-
Mamo, mogę dziś założyć większe buty? – pada
pytanie na śniadanie.
-
Większe? – dziwi się mama.
-
Tak. Żebym mogła kiwać palcami – wyjaśnia
5-letnia córka. W ramach kompromisu na nogi zostają naciągnięte getry nie do
pary.
Przygoda z Pippi
rozpoczyna się niewinnie... Znaleziona w bibliotece książka nie zapowiada
rewolucji w garderobie, poniekąd w życiu... Sympatia do Pończoszanki (Astrid
Lindgren Pippi Pończoszanka, Pippi na Południowym Pacyfiku) staje się
jednak faktem, a mieszkańcy pewnego domu zaczynają mieć nadzieję, że najmłodsza
z nich nie zechce podnosić konia czy rezygnować wkrótce z "tabliczki
schorzenia", no może co niektórzy zaczynają łudzić się, że zaplanuje ona i
zorganizuje wyprawę na wyspę Kurrekurredutt (zwłaszcza, że czuć już oddech
zimy, a oderwanie od pędu przyda się każdemu...).
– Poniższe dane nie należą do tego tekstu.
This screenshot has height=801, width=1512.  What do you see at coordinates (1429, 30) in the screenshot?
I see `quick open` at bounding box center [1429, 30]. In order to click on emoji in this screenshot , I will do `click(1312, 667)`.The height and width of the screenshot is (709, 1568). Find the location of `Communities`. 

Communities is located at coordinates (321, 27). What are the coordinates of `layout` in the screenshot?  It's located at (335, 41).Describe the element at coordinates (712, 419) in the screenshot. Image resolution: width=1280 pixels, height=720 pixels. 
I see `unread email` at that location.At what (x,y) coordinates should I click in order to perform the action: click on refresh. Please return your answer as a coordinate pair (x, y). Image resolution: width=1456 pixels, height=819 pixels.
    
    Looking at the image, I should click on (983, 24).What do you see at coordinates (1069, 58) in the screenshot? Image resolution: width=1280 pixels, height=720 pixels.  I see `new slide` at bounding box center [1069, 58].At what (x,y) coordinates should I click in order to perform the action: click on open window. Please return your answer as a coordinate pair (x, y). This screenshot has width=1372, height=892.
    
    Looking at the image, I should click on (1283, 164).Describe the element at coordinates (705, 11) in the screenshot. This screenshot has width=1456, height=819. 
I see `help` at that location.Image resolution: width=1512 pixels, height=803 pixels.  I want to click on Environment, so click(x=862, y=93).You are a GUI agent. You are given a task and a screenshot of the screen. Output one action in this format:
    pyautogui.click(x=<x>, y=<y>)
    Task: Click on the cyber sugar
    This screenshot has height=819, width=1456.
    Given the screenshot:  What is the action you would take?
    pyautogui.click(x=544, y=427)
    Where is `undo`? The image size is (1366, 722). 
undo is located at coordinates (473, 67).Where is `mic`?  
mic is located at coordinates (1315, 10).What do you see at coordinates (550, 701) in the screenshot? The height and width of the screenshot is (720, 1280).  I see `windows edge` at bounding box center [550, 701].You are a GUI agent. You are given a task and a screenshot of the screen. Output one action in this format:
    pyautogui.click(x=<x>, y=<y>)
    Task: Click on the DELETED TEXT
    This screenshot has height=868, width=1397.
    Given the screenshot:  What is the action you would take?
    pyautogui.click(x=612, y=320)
Zgłębianie zawartości książek jest
jedną z ulubionych czynności przypisanych do wymienionego domku. Jednakże
czytanie ma swoje małe pułapki. Obok zarwanych nocy czy rezygnacji ze spotkania
towarzyskiego, zdarzają się i takie:
- Mamo, Aleksyna (Lenia Major Loufane Siedem
przygód Aleksyny – małej czarodziejki) nie chodzi w spodniach! Spodnie nie
są dla dziewczynek. Nie założę ich. – odpowiednią argumentacją próbuje
przeforsować swój punkt widzenia młoda dama. I ostatecznie wygrywa. Bo przecież
pogoda nie ma nic do rzeczy, kiedy autorytet nosi sukienkę... Nawet mroźna
królowa w sukniach chodzi (Jan Christian Andersen Królowa Śniegu).
- Mamuś, a czemu ty chodzisz tylko w spodniach? –
pada z pozoru niewinne pytanie. Już wkrótce do kina na film pt. Pinokio
w reż. Anny Justice (na podstawie książki o tym samym tytule autorstwa
Carlo Collodi'ego) idą obie w sukienkach... Jednakże, gdy w pewnym momencie
młoda czytelniczka zafascynowana bohaterką książki Mam przyjaciółkę
baletnicę (Christian Tielmann,
Sabine Kraushaar) oznajmia pewnego listopadowego dnia, że do przedszkola
pójdzie w stroju baletnicy wygrzebanym kilka dni wcześniej w czeluściach
lumpeksu, miarka zostaje przebrana.
- Koniec! – oznajmia mama – dzisiaj czytamy Plastusiowy
pamiętnik (Maria Kownacka) albo przygody Doktora Dolittle (Hugh Lofting Doktor
Dolittlle i jego zwierzęta).
- Dobrze – godzi się mała czytelniczka, a
wieczorem przy lekturze odkrywają obie, że Tosia wraz ze swoją przyjaciółką
Lodzią na jednej z lekcji szyją sukienki dla swoich lalek...
Tekst napisała nasza klubowa mama Kasia M.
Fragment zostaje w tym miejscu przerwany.